Etoposide is a chemotherapy medication used for the treatments with a number of cancers. It forms a ternary complex with DNA and the topoisomerase II enzyme (that aids DNA unwinding), preventing re-ligation of the DNA strands, and in so doing causes DNA strands to break. This causes errors in DNA synthesis and promotes apoptosis of the cancer cell . In recent years, etoposide has been widely used in the treatment of histiocyte diseases. As one of the essential drugs in the HLH-94 and HLH-04 regimens, it is believed that etoposide acts through selective ablation of hyperactivated T cells, to inhibit the activation of monocyte-macrophage system and reduce the generation of the inflammatory cytokine storm, finally controlling HLH without damaging static and memory T cells . This differs from the wide immunosuppression effects of corticosteroids and the immunoregulation of IVIG. The limitation of etoposide in pregnancy-related HLH is the possible harm to fetus and intense bone marrow suppression. Etoposide is AU TGA pregnancy category D and US FDA pregnancy category D, which means: there is positive evidence of human fetal risk based on adverse reaction data from investigational or marketing experience or studies in humans, but potential benefits may warrant use of the drug in pregnant women despite potential risks . Even though etoposide exposure in 6 cases of previous literature during the second and third trimesters did not seem to cause any congenital malformations, concern still exists [22,23,24,25]. In this study, for the one patient who used etoposide during her pregnancy, no congenital malformations could be found in the fetus. However, in a recent study in mice, the results indicate the potential for adverse effects on fetal ovarian development .
In the previous 23 cases in the literature, etoposide was used in 5 cases (21.7%, 5/23), among which 3 patients improved after treatment. In this study, we clearly found that when corticosteroids/IVIG or other treatments cannot control HLH, etoposide’s effect was remarkable, quick and produced at least partial remission early; in the cases without further treatment (including transplantation and chemotherapy, etc.), as opposed to other types of HLH (EBV-HLH, LAHS, etc.) , the recurrence rate was low and the long-term prognosis was good. Given that etoposide may have certain side effects on the fetus, it is recommended that in the treatment of pregnancy-related HLH, the frequency of use of etoposide should be reduced to once a week for patients who are still pregnant. Due to the limited number of cases, further clinical studies are needed to clarify the side-effects of etoposide on the fetus and its relationship with dosage. For some reported concerns regarding myelosuppression, whether in the previous literature or in this study, etoposide prevented the development of cytopenia and marrow hypocellularity, presumably because its desirable effects on T cells were more potent that its off-target effects on marrow cells .
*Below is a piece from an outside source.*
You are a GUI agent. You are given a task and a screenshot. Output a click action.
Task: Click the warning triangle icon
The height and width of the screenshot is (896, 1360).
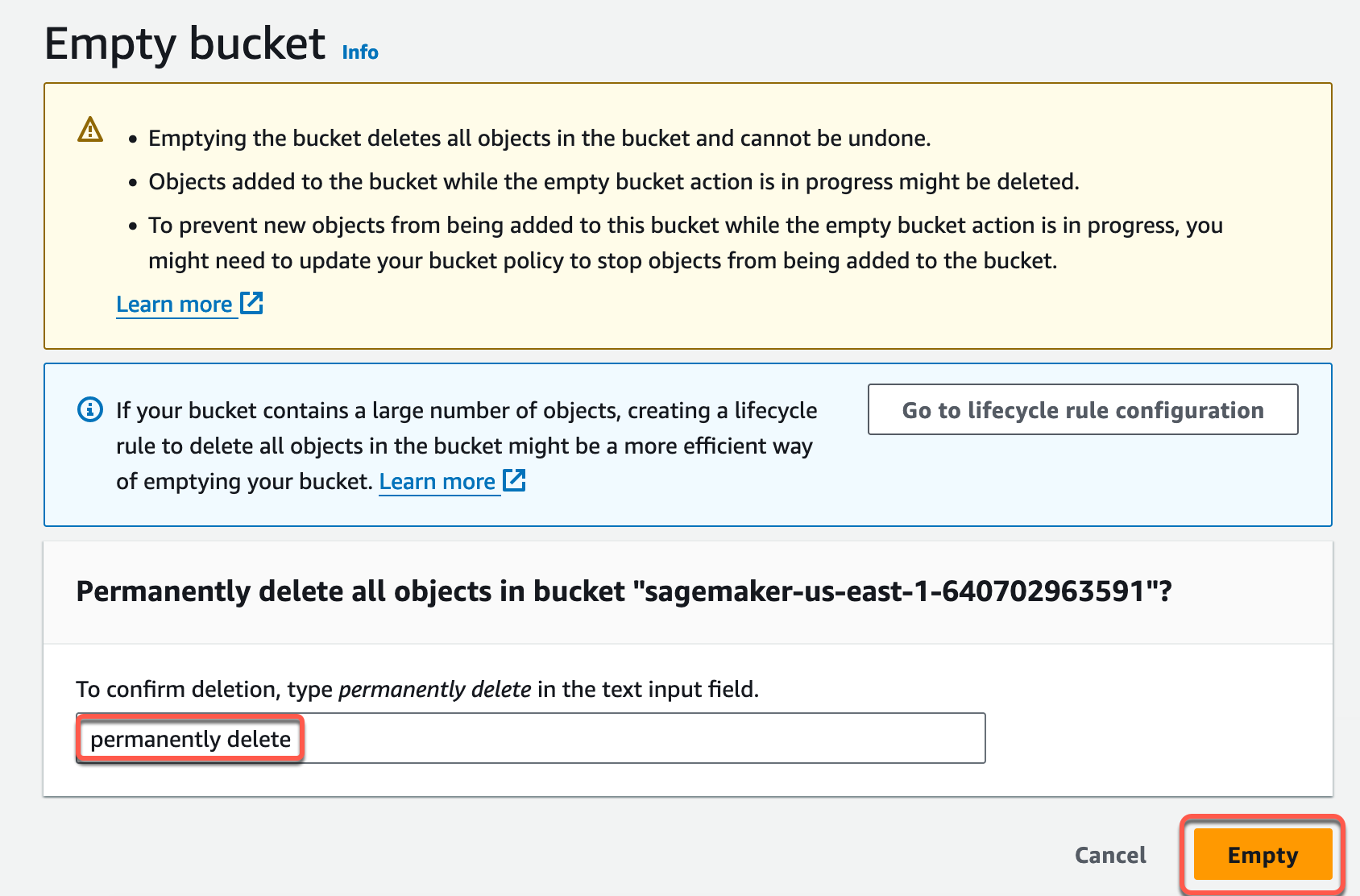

The appropriate timing of etoposide intervention needs more consideration. In the study of Imashuku et al., the probability of long-term survival was significantly higher when etoposide treatment was begun less than 4 weeks from diagnosis for patients receiving this agent later or not at all . In this study, the median time of etoposide usage was 36 (17–131) days. Etoposide infusion was postponed given the possible side effects towards pregnancy and most cases start trying to use etoposide after the termination of pregnancy. In case 12 and 13, after the ineffective corticosteroids/IVIG, they didn’t get a chance to etoposide and finally died of HLH. However, no matter in previous literatures or this study, corticosteroids/IVIG is still effective in some cases. In which cases can the use of etoposide wait and in which cases do we need to use etoposide as early as possible? There’s still more work needed.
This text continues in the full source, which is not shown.